Hoku Aki plays drums, upright bass, keyboards, ukulele, rhythm guitar, bass guitar and acoustic guitar. He sings, composes, produces, records and mixes tracks.
He doesn’t call himself a one-man band, though. “I’m a one-man army,” he says.
Aki’s name is probably familiar to you. In just a bit, I’ll remind you why. But if he has his way (and this is a guy who is sweetly low-key but iron-willed, so he tends to make his plans happen), his name will be known as a recording artist and the owner of a record label.
Aki, 31, grew up on Kauai and worked in Hilo after high school. He played with a band called Island Harmony in his teens and early 20s, opening for big reggae acts that came through town. The band’s habit was to switch instruments, so Aki learned to play every part. He also learned by watching more established bands perform. The more he learned about music, the more he wanted to know.
He left Hawaii for Minneapolis to attend the Institute of Production and Recording, where he got his associate’s degree in audio engineering and audio production.
“It seems like Minneapolis was calling me, “ Aki says. “I thought of California, but there would be too many distractions there. In Minneapolis there were amazing, inspiring teachers who had worked with big artists, and the school was open 24 hours a day to record.”

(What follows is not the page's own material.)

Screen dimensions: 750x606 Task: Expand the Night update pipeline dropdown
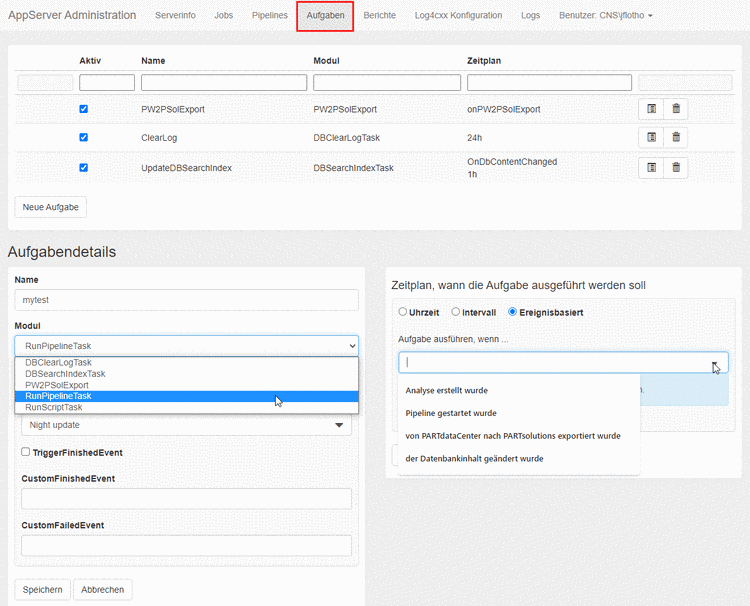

He now owns a studio in Minneapolis called Ranking Riddims and has produced tracks for other artists. He has amassed a collection of his own work and is releasing his first album later this month. Aki describes his music as a blend of R&B, reggae and hip-hop with vocal influences of Shaggy and Sean Paul. (To me — and I am no music critic — his songs are like something Jesse Pinkman would listen to on “Breaking Bad” — songs that made me jump off the couch, look up the soundtrack and download the single.) The album will be available in all the usual places — iTunes, Spotify, Pandora and on his website ranking
riddims.com.
“I first came to Minneapolis to learn how sound works and how to get good recordings,” Aki says. “I’m ready for this now.”
It was a sacrifice to leave the ocean for the cold, but the music scene in the Twin Cities is so rich, though Aki thinks he might possibly be the only shark attack survivor in Minneapolis.
Ah, now you remember.
In March 2002 Aki was a 17-year-old senior at Kauai High bodyboarding at Brennecke Beach on spring break. He had the presence of mind to gouge the shark’s eye to get free. He made it to shore, where a tourist who happened to be a nurse started working on him immediately. Aki lost his left leg below his knee. He had been homecoming king before the accident and — on crutches — was May Day king afterward, undeterred and smiling.
“It comes up every day. Sometimes it’s annoying,” he says. In Minnesota he usually wears pants so no one notices his prosthesis, though they might notice a limp.
“The majority of the time, though, it works in my favor,” he says. He was hired to tend bar in the city and got to know his co-worker and his customers without them knowing the story. Several months passed before he wore shorts to work.
“They were like, ‘What the heck?’ And so I tell them about the shark, and they go, ‘Wow! Crazy! I had no idea!’”
Aki likes it when people get to know him before they hear what happened.
“It’s OK, though. If anything, it shows I don’t give up. I keep doing what I need to do to keep going.”
And by the way, the name of his EP is “The Show Must Go On.”